Work task:
From the entries below, retype only the lines from the one with "[Scatola rotonda tartan] (374, 1422)" through the one with "[Set 3 candele", exactly as written.

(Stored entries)
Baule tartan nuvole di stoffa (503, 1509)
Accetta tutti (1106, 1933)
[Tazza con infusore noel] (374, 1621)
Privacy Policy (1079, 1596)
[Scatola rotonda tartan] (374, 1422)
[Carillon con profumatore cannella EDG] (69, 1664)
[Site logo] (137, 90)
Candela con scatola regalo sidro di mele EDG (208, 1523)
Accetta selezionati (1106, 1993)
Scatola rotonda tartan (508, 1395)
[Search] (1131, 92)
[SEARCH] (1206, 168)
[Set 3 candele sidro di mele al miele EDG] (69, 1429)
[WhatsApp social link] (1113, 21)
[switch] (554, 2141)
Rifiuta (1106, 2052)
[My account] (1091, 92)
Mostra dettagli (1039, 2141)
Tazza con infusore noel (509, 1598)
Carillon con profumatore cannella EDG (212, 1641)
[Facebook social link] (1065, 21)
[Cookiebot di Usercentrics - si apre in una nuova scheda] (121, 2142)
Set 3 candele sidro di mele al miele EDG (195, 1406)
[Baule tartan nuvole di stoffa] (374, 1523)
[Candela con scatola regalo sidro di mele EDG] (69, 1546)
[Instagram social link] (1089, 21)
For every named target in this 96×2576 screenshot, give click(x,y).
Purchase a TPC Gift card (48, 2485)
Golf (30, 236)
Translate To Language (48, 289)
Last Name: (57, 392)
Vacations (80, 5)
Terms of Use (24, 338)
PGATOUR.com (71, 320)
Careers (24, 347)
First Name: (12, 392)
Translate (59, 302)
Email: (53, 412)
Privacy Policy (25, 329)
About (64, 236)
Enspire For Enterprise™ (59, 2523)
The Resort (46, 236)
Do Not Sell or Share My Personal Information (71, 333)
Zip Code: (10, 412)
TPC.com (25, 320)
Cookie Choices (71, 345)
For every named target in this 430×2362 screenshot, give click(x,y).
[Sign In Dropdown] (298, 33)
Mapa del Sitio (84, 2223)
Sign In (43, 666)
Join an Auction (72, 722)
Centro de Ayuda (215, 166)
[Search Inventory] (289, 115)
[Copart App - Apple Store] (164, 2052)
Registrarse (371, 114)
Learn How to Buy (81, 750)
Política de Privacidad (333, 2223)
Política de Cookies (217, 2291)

Answer to the problem:
[Scatola rotonda tartan] (374, 1422)
[Carillon con profumatore cannella EDG] (69, 1664)
[Site logo] (137, 90)
Candela con scatola regalo sidro di mele EDG (208, 1523)
Accetta selezionati (1106, 1993)
Scatola rotonda tartan (508, 1395)
[Search] (1131, 92)
[SEARCH] (1206, 168)
[Set 3 candele sidro di mele al miele EDG] (69, 1429)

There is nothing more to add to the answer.